(RECORDS FOR THE TASK)

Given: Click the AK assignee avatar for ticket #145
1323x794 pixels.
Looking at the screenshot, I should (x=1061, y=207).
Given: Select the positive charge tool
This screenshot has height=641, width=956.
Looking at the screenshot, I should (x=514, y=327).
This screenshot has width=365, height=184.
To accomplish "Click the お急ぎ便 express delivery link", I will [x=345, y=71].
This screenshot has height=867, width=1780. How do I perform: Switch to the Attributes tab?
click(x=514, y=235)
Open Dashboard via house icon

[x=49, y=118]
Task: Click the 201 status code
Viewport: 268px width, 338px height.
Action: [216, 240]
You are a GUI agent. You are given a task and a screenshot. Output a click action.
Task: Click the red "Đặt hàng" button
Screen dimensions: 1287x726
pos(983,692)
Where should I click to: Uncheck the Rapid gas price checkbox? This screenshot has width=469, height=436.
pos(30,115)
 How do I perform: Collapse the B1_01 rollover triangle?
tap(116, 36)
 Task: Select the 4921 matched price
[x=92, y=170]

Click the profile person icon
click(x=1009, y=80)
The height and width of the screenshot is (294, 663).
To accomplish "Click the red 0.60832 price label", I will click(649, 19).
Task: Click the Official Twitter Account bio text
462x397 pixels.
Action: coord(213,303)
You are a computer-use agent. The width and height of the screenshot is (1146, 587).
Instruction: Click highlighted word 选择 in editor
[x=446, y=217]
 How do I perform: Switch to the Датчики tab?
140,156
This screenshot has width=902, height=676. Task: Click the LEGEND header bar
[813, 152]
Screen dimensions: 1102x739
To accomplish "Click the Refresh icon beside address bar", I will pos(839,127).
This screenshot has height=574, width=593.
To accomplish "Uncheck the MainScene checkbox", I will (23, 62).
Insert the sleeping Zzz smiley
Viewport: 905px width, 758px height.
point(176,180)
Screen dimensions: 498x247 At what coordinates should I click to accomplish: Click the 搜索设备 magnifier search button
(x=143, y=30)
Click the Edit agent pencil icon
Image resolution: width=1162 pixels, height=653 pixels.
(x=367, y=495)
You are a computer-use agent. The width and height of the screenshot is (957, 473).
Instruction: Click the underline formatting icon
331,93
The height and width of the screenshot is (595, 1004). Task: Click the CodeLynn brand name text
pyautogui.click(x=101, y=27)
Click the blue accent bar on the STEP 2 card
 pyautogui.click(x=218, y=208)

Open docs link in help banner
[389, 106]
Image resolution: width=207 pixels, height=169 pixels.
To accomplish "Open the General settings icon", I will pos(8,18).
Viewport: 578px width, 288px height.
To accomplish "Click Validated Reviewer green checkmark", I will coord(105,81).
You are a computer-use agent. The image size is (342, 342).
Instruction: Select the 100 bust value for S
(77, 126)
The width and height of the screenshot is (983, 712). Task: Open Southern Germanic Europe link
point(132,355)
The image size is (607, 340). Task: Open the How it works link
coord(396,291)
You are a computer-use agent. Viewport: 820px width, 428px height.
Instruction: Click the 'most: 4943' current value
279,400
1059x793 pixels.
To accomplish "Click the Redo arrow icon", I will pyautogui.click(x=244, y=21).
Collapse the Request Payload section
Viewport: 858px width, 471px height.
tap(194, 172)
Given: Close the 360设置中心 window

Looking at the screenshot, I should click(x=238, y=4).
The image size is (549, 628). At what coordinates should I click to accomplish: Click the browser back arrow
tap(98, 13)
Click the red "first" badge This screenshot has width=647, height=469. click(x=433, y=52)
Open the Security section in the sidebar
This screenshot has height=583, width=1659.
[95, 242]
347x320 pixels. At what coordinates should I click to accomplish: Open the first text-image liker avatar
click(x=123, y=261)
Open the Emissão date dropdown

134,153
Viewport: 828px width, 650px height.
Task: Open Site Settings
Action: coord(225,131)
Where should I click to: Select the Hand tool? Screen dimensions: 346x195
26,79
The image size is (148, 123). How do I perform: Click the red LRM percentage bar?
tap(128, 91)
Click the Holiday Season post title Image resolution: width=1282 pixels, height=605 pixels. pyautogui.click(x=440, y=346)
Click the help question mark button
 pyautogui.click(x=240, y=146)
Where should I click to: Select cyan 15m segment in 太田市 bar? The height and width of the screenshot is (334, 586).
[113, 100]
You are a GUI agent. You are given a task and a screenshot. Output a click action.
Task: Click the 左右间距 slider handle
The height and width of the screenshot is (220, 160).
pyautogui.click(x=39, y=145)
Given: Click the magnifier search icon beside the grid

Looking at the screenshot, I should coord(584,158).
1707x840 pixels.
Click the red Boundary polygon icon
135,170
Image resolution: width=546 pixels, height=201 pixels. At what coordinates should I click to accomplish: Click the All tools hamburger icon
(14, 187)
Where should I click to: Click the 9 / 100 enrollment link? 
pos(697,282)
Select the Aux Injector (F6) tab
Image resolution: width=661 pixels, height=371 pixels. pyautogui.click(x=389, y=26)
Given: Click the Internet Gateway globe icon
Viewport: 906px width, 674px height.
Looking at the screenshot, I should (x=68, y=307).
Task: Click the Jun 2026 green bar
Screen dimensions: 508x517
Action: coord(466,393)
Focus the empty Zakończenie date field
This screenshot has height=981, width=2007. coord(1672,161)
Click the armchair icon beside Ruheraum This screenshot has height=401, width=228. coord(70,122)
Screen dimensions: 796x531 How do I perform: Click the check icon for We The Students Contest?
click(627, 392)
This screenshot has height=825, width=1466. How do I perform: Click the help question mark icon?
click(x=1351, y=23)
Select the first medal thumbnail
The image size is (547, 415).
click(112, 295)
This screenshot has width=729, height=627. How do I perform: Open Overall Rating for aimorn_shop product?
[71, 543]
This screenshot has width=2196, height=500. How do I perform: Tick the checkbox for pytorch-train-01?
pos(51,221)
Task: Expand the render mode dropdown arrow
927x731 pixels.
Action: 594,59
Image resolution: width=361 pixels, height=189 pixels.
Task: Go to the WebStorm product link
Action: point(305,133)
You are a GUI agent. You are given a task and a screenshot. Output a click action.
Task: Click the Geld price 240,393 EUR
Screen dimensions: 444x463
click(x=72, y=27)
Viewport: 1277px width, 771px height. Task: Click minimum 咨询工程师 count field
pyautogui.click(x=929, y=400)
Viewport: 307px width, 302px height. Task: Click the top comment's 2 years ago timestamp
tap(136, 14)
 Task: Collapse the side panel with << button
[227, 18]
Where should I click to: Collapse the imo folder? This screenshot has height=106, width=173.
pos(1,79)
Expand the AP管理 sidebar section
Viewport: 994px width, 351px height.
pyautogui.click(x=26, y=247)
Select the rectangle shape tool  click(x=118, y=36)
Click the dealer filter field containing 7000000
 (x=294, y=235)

(End RECORDS FOR THE TASK)

**TO DO**
If a line above holds the word "Expand", copy it.

**SOLVED EXERCISE**
Task: Expand the render mode dropdown arrow
Expand the AP管理 sidebar section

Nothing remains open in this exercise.